Hay disciplinas que nos dan lecciones que, de no conocerlas, tendremos que aprender en el día a día y de forma no siempre agradable

En el desprecio general que reciben las llamadas Humanidades tanto por parte de las autoridades educativas como de la sociedad española, que solo consideran interesantes las disciplinas que se traducen de inmediato en dinero, la Geografía no iba a ser una excepción. Reducida a una enumeración de accidentes (cabos, golfos, tipos de terreno, etcétera) o descripciones de la naturaleza a memorizar por el alumnado, ciertamente su interés no alcanza el de las disciplinas científicas ni el de esas tan de moda últimamente por cuanto le garantizan a aquél un bienestar económico. Por cada geógrafo que uno conoce hay cientos, miles de economistas, informáticos y consultores de empresa.

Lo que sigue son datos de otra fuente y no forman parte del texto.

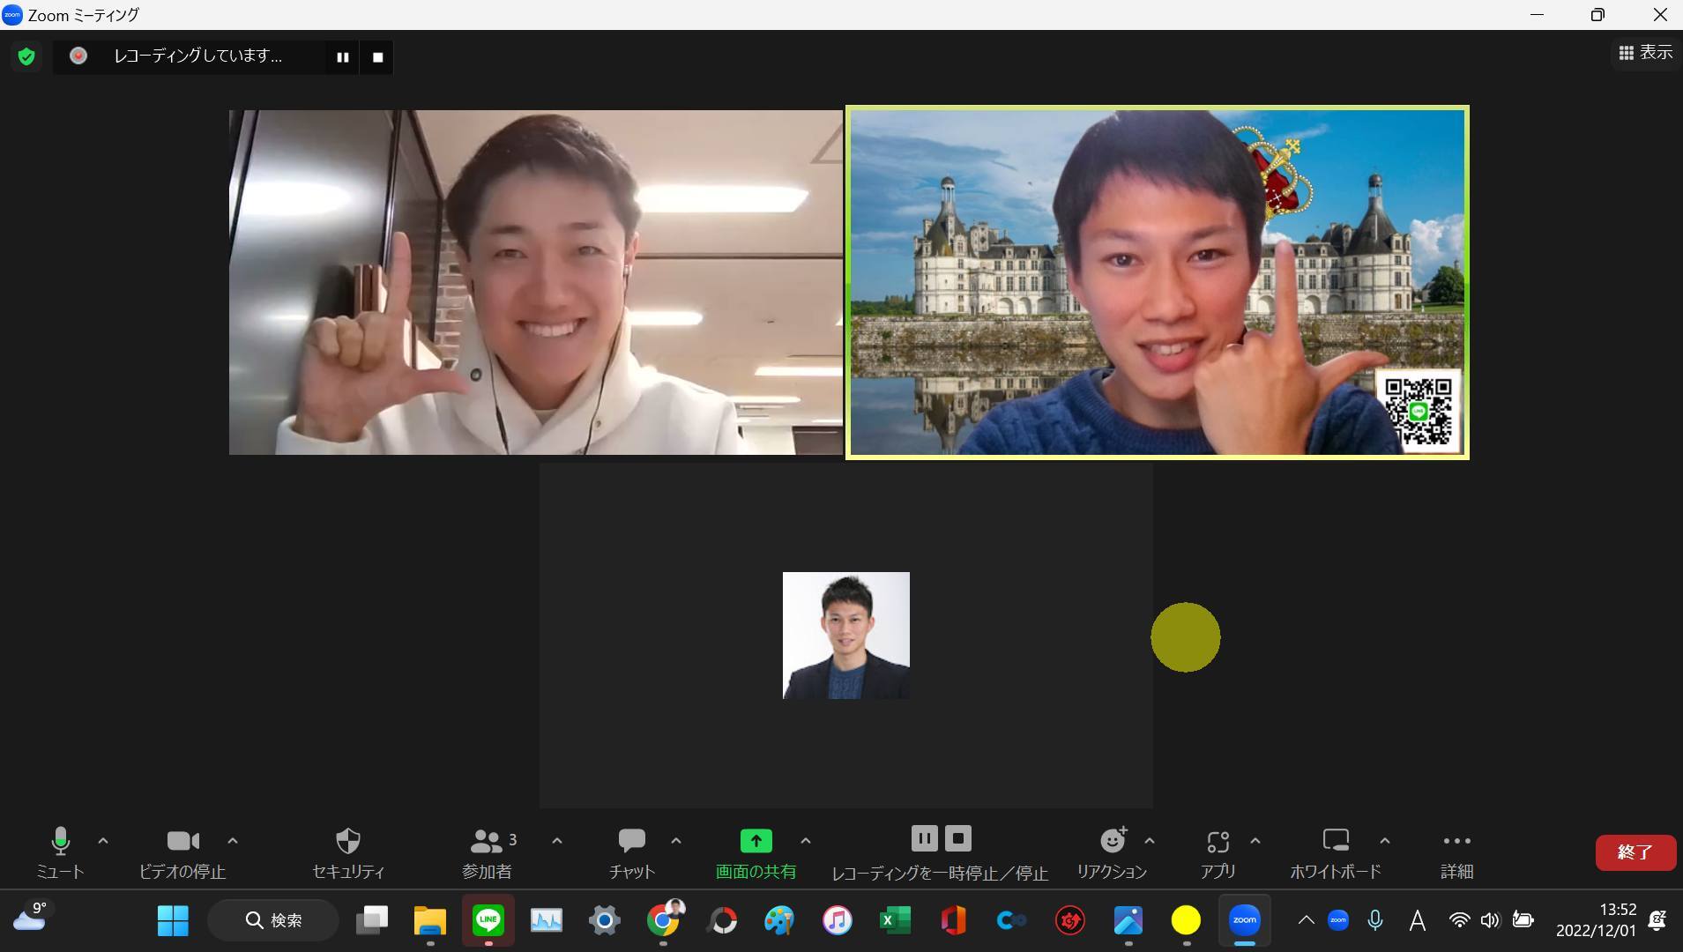Click the green encryption shield icon
Viewport: 1683px width, 952px height.
pyautogui.click(x=26, y=57)
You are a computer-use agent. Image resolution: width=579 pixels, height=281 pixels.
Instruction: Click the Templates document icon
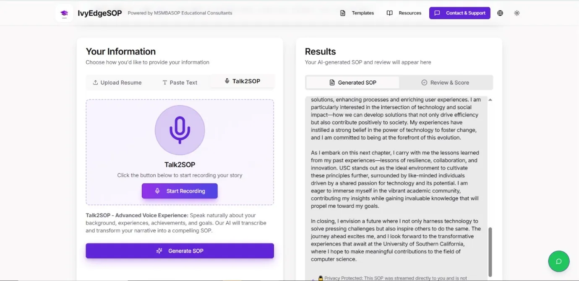(x=343, y=13)
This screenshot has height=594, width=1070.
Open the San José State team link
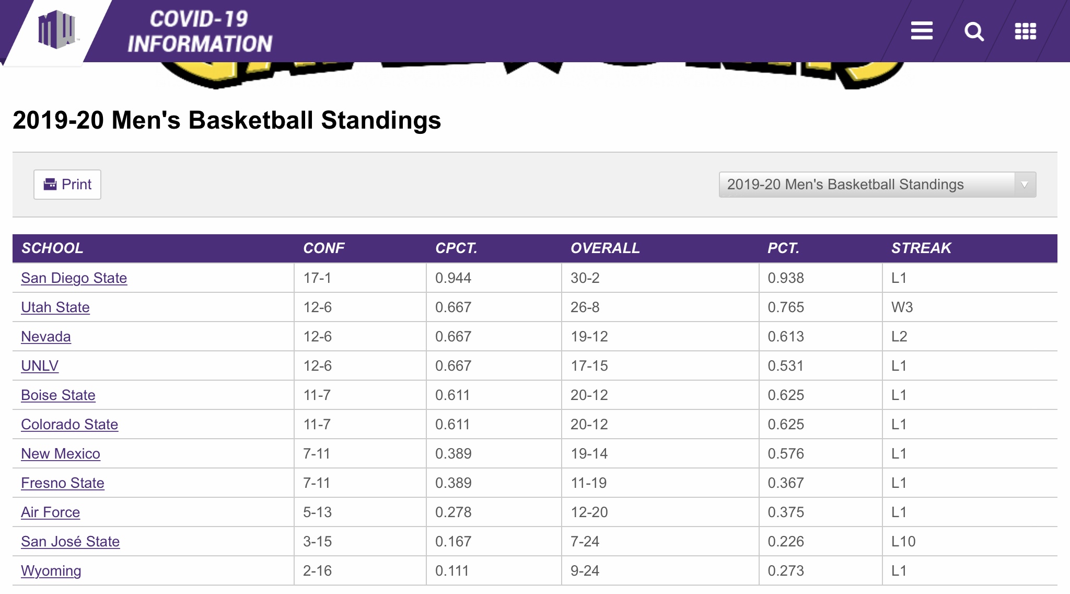point(71,542)
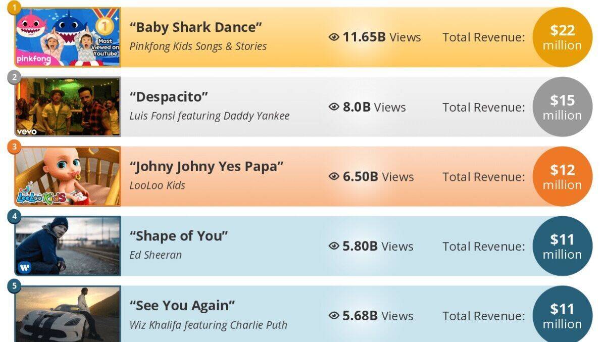
Task: Click the eye icon beside 5.80B Views
Action: tap(333, 246)
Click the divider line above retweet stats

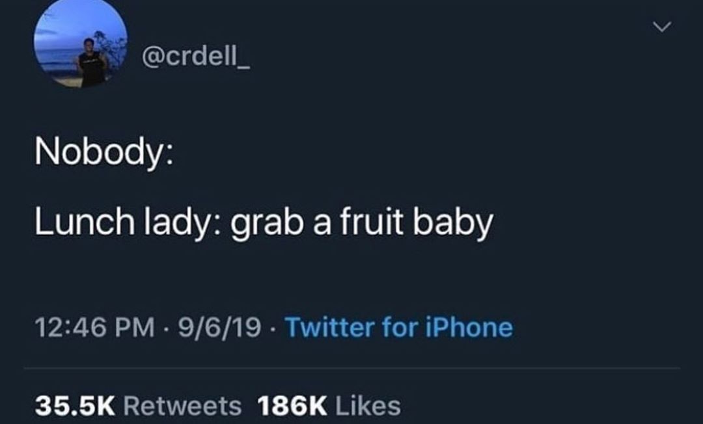pyautogui.click(x=352, y=368)
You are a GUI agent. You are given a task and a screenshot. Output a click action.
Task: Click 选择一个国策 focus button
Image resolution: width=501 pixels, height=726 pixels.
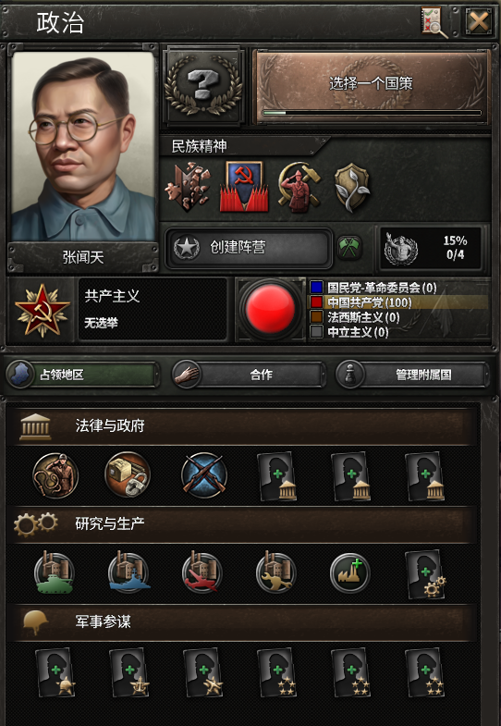click(x=371, y=86)
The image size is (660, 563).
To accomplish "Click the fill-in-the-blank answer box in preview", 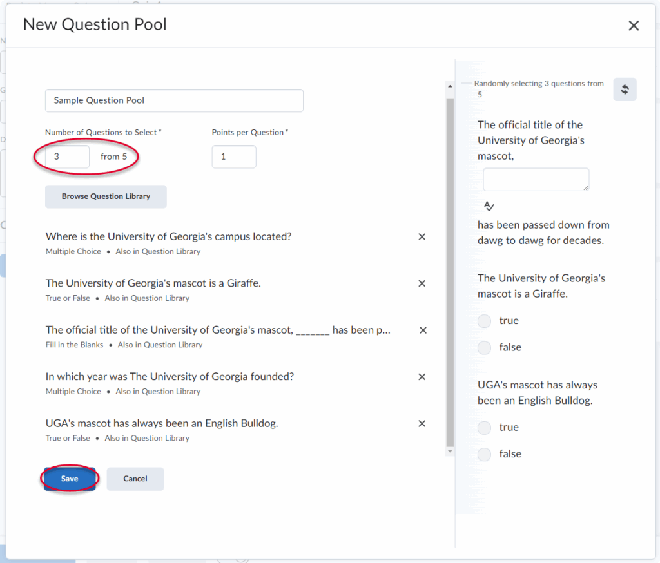I will click(536, 179).
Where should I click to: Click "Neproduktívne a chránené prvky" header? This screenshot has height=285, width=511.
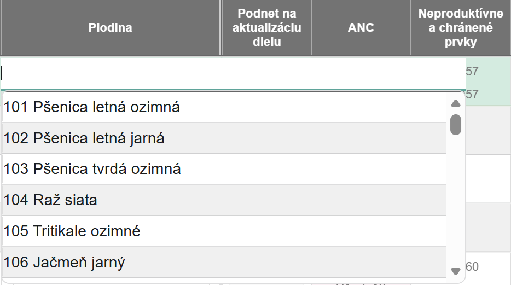coord(461,27)
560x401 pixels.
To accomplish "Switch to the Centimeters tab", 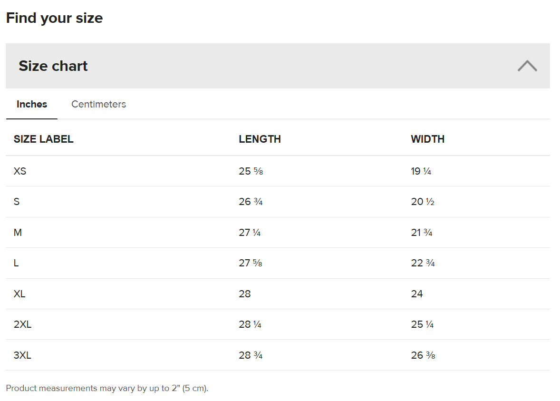I will pos(98,104).
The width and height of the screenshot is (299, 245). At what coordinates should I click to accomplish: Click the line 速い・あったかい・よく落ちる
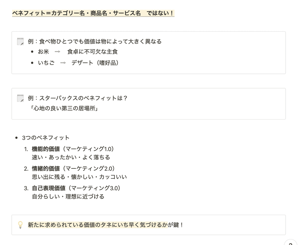[71, 157]
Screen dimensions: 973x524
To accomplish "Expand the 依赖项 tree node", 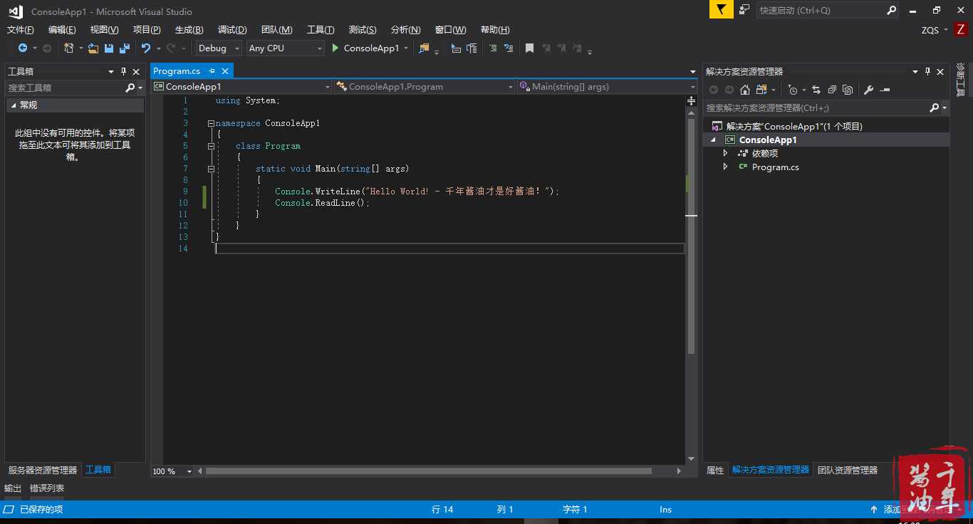I will 725,153.
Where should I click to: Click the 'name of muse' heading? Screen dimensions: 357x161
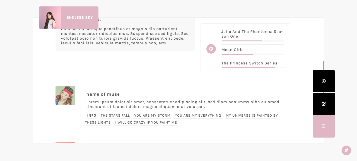click(103, 94)
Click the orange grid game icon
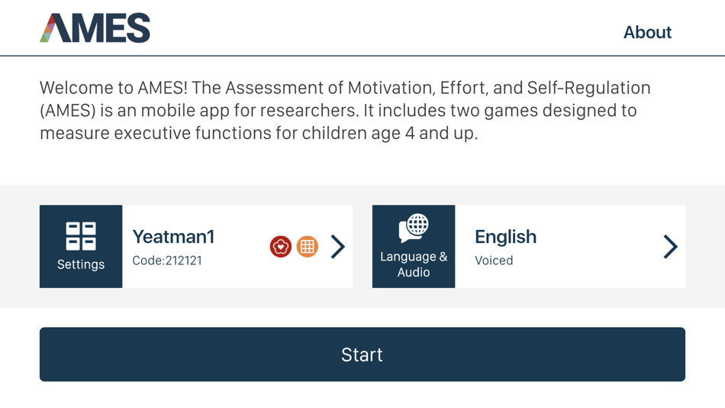Image resolution: width=725 pixels, height=408 pixels. [x=307, y=247]
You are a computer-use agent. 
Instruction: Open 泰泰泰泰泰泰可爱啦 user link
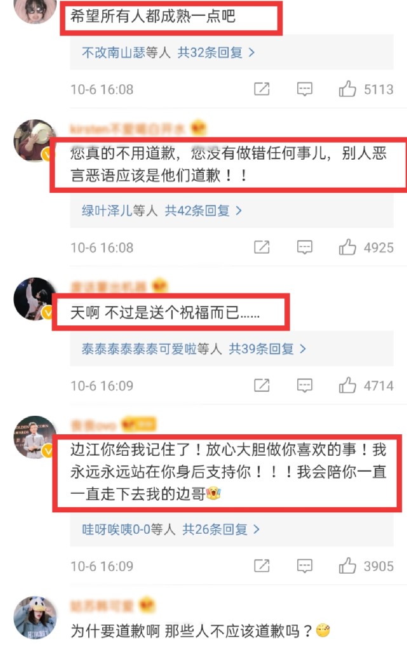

La Geografía, como la Historia, pasó ya hace mucho, por ello, al rincón de las asignaturas románticas, esas que tan solo estudian los alumnos sin ambición o capacidad o, peor, desorientados, que es tanto como decir fuera de la realidad. Y, sin embargo, nada mejor para conocer esta que esas materias “improductivas” que, además de conocimientos, aportan una visión global de la vida humana, que de ahí viene lo de Humanidades. ¿Cómo se puede despreciar lo humano, que es lo que nos afecta a todos?

Pero es que, además, esas disciplinas tienen también una aplicación a la vida real y, por lo tanto, una rentabilidad económica, pese a lo que considere una sociedad abducida por las tecnologías modernas y por todo lo que suene a nuevo. La Geografía, por ejemplo, nos da lecciones que, de no conocerlas, tendremos que aprender en el día a día y de forma no siempre agradable, como recientemente a los españoles nos ha vuelto a demostrar esa gota fría mediterránea que ha arrasado poblaciones y cultivos, incluso costado la vida a siete personas. Si en la planificación de la construcción en esos lugares hubiera habido geógrafos y no solo empresarios y arquitectos quizá ahora no estaríamos lamentando los efectos de un temporal que, no por inesperado y violento, era imprevisible, y lo mismo cabe decir del asentamiento de unas poblaciones y de las actividades a las que se dedican. Es fácil culpar al cielo, pero todos sabemos que la responsabilidad de las consecuencias de un temporal está repartida entre la naturaleza y quienes diseñan los modos de poblamiento, quienes los ejecutan y quienes los autorizan. Y aquí están incluidos todos, desde las autoridades hasta el último agricultor de Orihuela o cualquier lugar de la geografía española que por experiencia histórica sabemos que es susceptible de inundación. Si además de a economistas e ingenieros, a constructores y emprendedores (como se llama ahora a los empresarios), a asesores de imagen y de oportunidad política, los gobernantes pidieran consejo a geógrafos e historiadores para tomar ciertas decisiones, quizá no tendrían que lamentar después las consecuencias negativas de estas, con el coste económico y en vidas humanas que a veces comportan.

Desde hace décadas, gran parte de la población española se está concentrando en las zonas de costa, más atractivas que las del interior. El problema es que en esa invasión no se están teniendo en cuenta factores climatológicos y geográficos a la hora de construir en ellos, no digo ya ecológicos o de respeto al paisaje y al medio ambiente. Las autoridades han dejado hacer y todos se han aprovechado de ello al grito de ¡tonto el último! No es de extrañar que la Geografía haya sido arrinconada en el baúl de los recuerdos en unos planes de estudios que reflejan los intereses de una sociedad a la que lo único que le mueve es la economía. Pero si no recibimos lecciones de Geografía en el colegio nos las dará después la naturaleza.